WHAT IS BEING ASKED: Rewrite the material from the line with "Edit the Picture field with the pencil button" up to and including the line with "point(510,24)", changing "Screen dimensions" to "Screen size" and leaving everything else as it is. Leave out the pictures.
***** EXTRACTED ENTRIES *****
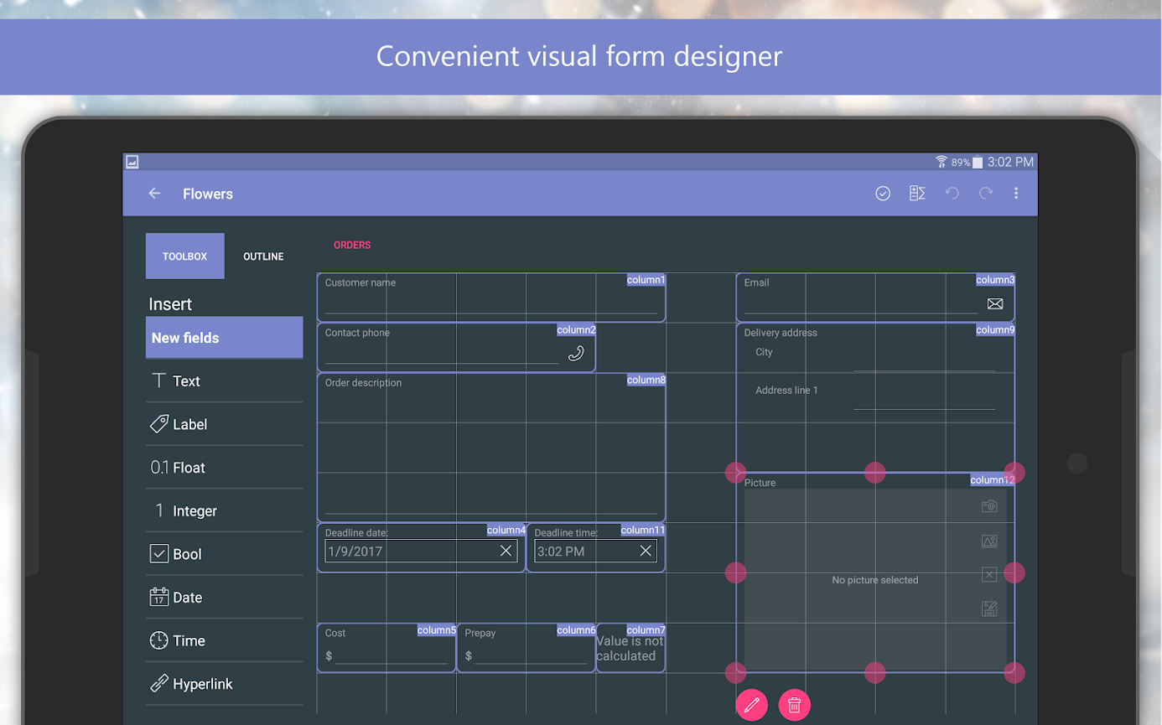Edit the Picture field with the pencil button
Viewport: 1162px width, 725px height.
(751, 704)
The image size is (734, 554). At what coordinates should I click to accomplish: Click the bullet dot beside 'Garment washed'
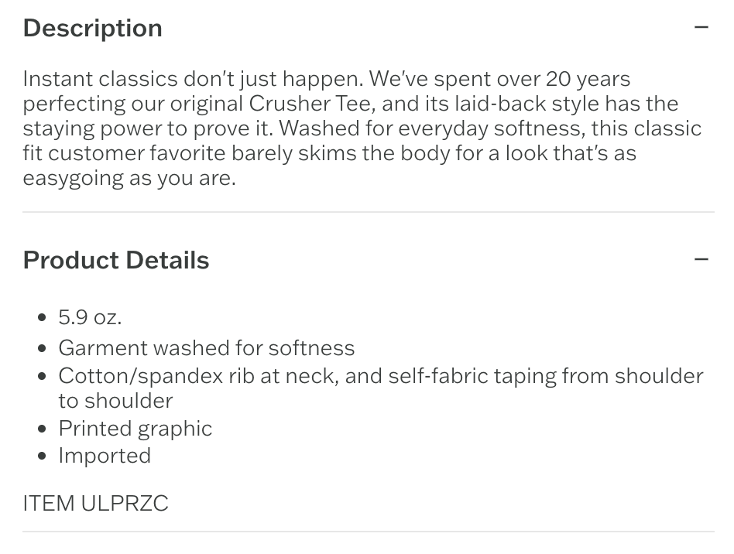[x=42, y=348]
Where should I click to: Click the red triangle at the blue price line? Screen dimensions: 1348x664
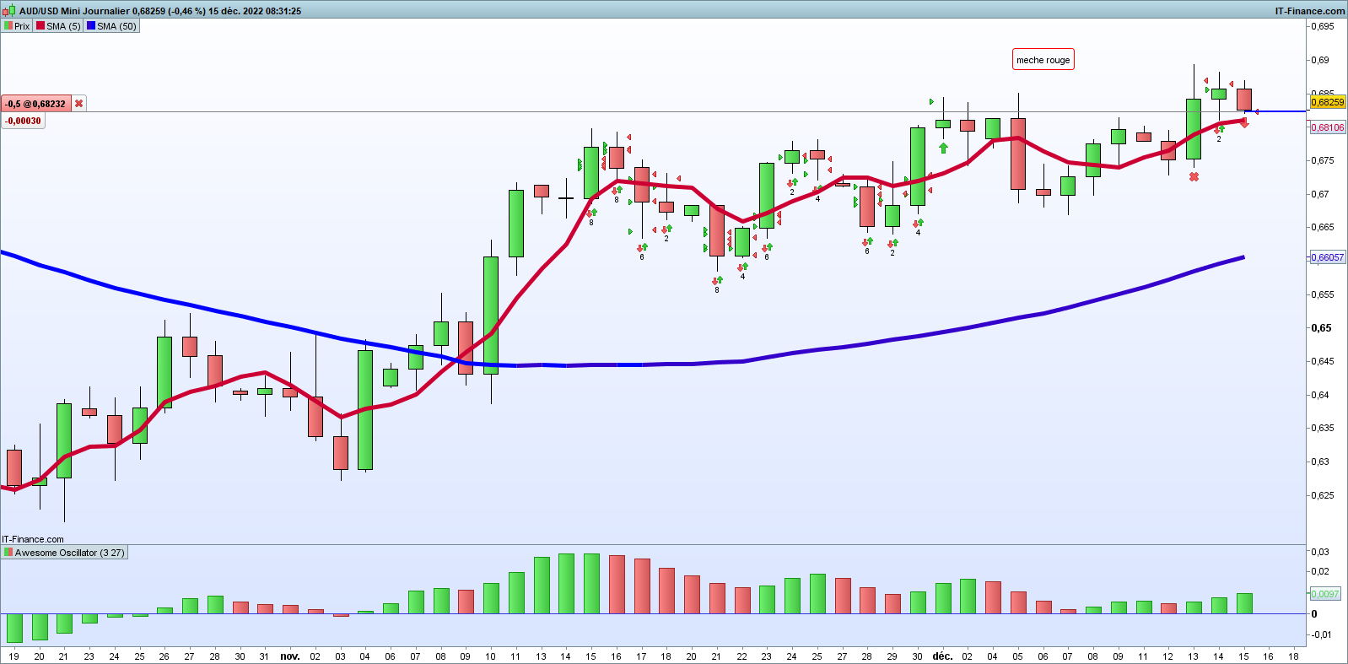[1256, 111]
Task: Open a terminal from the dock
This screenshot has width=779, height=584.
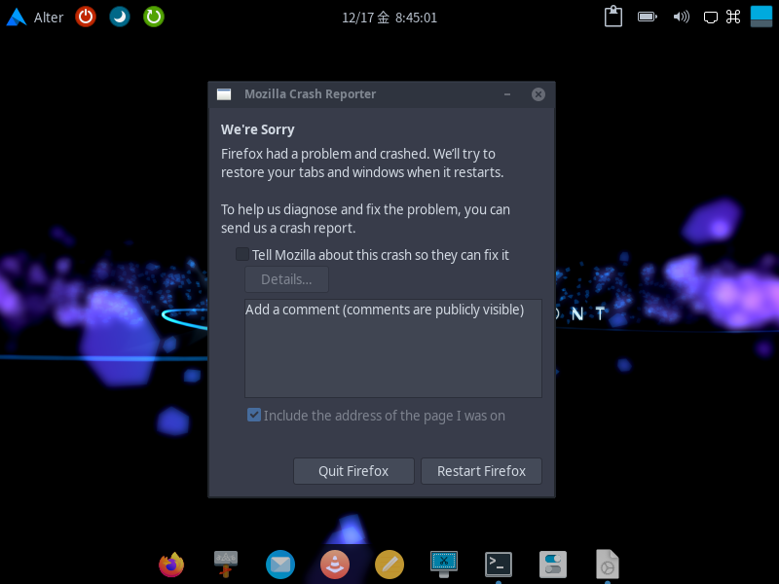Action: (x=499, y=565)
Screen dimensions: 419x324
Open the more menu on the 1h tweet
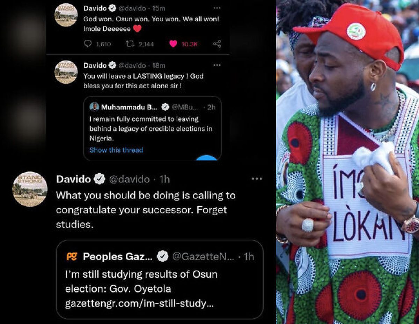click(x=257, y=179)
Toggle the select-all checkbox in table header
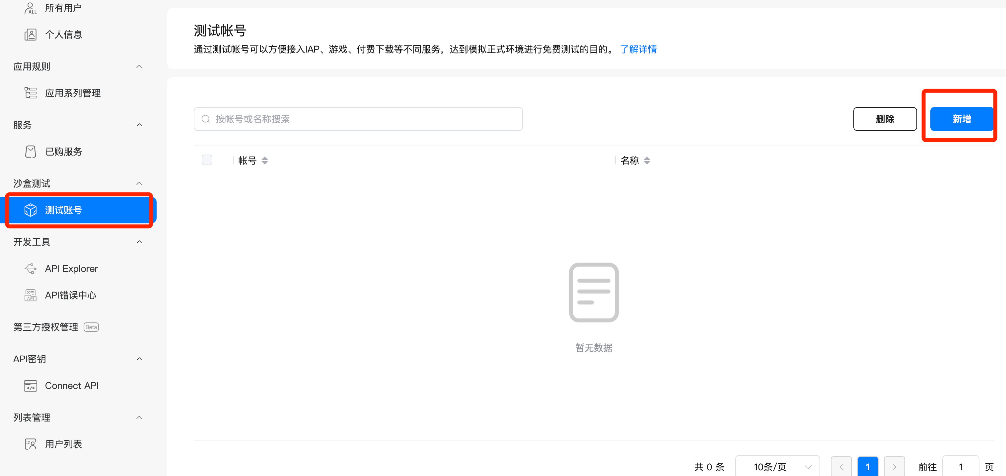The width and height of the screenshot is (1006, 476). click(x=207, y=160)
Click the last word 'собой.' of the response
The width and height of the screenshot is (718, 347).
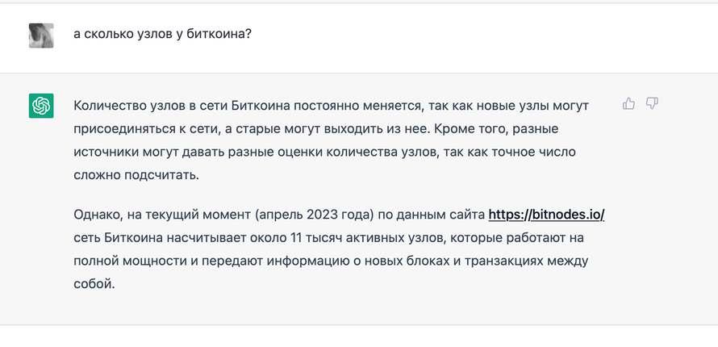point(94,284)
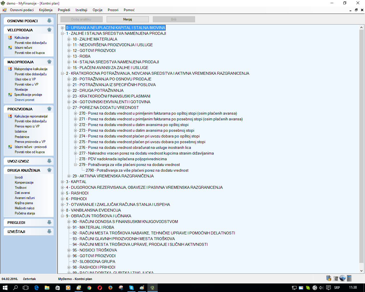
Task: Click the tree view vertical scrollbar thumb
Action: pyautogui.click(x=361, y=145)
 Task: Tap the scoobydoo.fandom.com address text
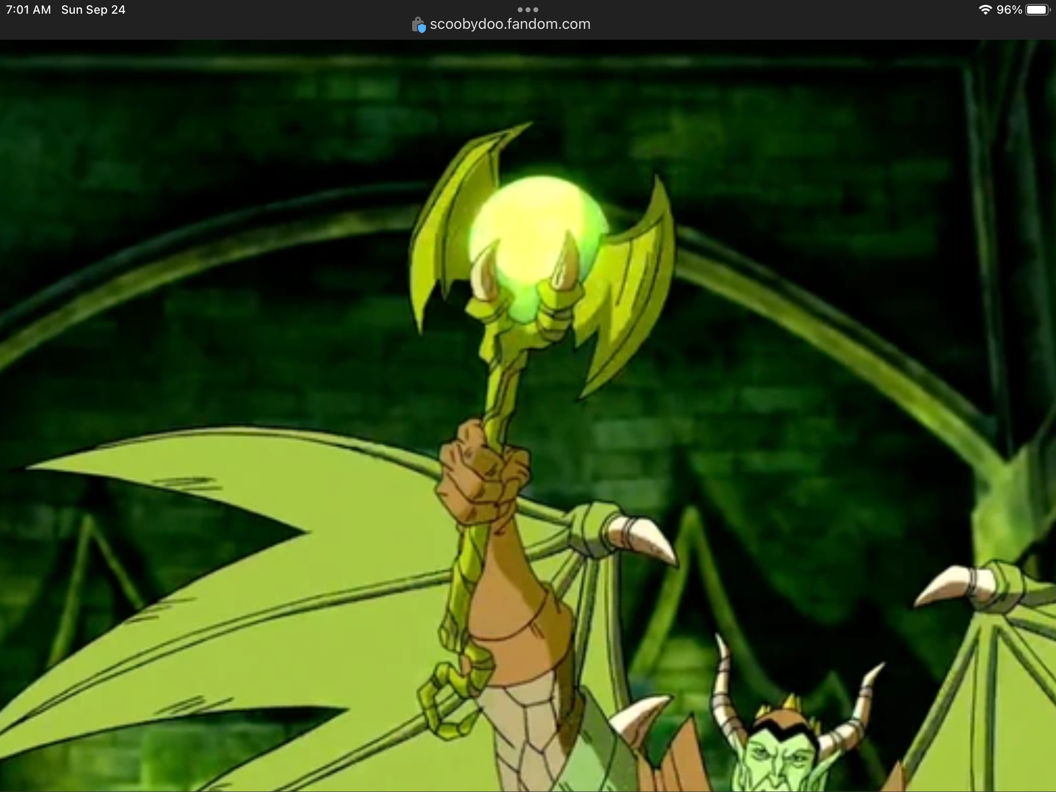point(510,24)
*****
***** EXTRACTED ENTRIES *****
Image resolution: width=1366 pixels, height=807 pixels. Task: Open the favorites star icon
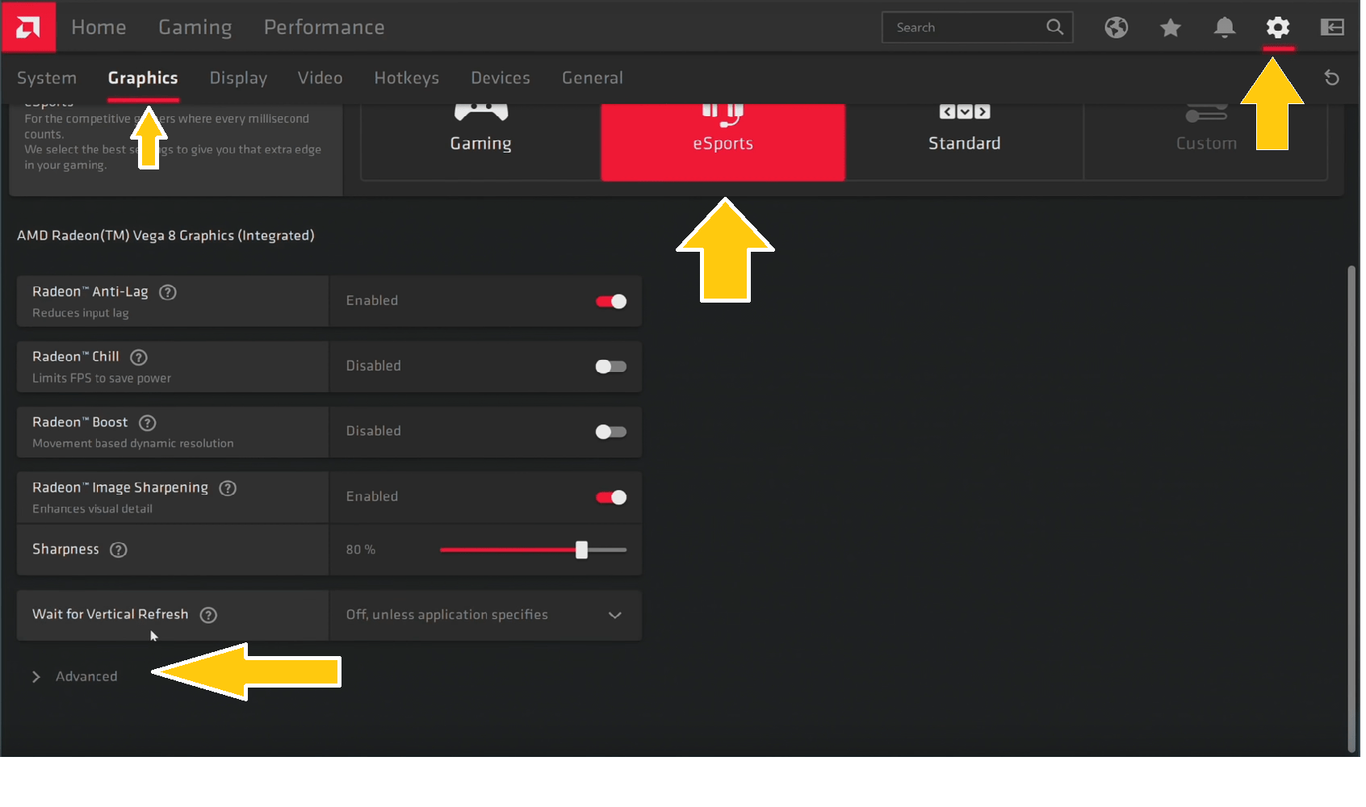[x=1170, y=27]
*****
***** EXTRACTED ENTRIES *****
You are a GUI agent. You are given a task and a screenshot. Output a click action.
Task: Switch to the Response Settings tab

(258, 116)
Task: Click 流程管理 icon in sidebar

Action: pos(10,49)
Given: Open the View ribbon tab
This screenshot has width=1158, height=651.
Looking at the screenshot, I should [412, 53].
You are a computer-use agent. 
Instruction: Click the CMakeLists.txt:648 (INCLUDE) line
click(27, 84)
*****
ANSWER BELOW:
Edit the Picture field with the pencil button
Viewport: 1162px width, 725px height.
(751, 704)
The image size is (734, 554). At what coordinates should I click to accomplish: Click the bullet dot beside 'Garment washed'
[x=42, y=348]
Where should I click to: Click the red triangle at the blue price line? Screen size: 1348x664
[1256, 111]
Task: Open a terminal from the dock
This screenshot has width=779, height=584.
Action: (x=499, y=565)
Screen size: 419x324
Open the more menu on the 1h tweet
click(x=257, y=179)
Toggle the select-all checkbox in table header
The width and height of the screenshot is (1006, 476). click(x=207, y=160)
Click the last word 'собой.' of the response
The width and height of the screenshot is (718, 347).
point(94,284)
Task: Click the tree view vertical scrollbar thumb
Action: pyautogui.click(x=361, y=145)
 Task: Tap the scoobydoo.fandom.com address text
point(510,24)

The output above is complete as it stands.